The third test flight of the US AGM-183A Air-Launched Rapid Response Weapon (ARRW) turned out to be a failure just as previous tests, and causes have not been identified, US Air Force Brig. Gen. Heath Collins told the War Zone magazine.
During the test that took place on Wednesday, the missile failed to separate from the wing of the B-52H bomber, the magazine reported, without specifying the venue of the test.
“The launch sequence was aborted before release with an unknown issue. The missile will return to the factory and analysis of the telemetry and onboard data will begin immediately,” Collins said in a statement to the magazine, adding that the US will try to resume the testings as soon as possible.
The US Air Force said in July that the second ARRW test flight failed after the missile did not ignite properly, and the first test in April failed over the default in the carrier.
The US military is developing at least three types of hypersonic weapons – the Navy’s Conventional Prompt Strike, the Army’s Long Range Hypersonic Weapon, and ARRW for the Air Force.
US Air Force Hits Target With ‘Rapid Dragon’
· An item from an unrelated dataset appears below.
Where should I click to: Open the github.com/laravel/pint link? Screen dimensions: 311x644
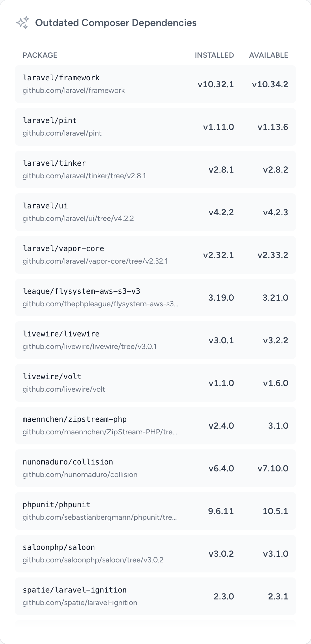click(62, 133)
Earlier, US Air Force (USAF) successfully hit a target with a cruise missile launched from the ramp of a cargo aircraft for the first time as part of its ‘Rapid Dragon’ program.
This test was completed on December 16, according to the Air Force Research Laboratory (AFRL), which is leading the Rapid Dragon program through its Strategic Development Planning and Experimentation (SDPE) office.
The service used its Rapid Dragon Palletized Weapon System to launch a cruise missile with a live warhead from the back of an MC-130J Commando II special operations transport aircraft. The test took place above the Gulf of Mexico at the Eglin AFB Overwater Test Range.
With the U.S. Air Force, @LockheedMartin ’s Rapid Dragon team demonstrated the feasibility of a palletized strike mission by hitting a vessel with a missile deployed from a mobility aircraft.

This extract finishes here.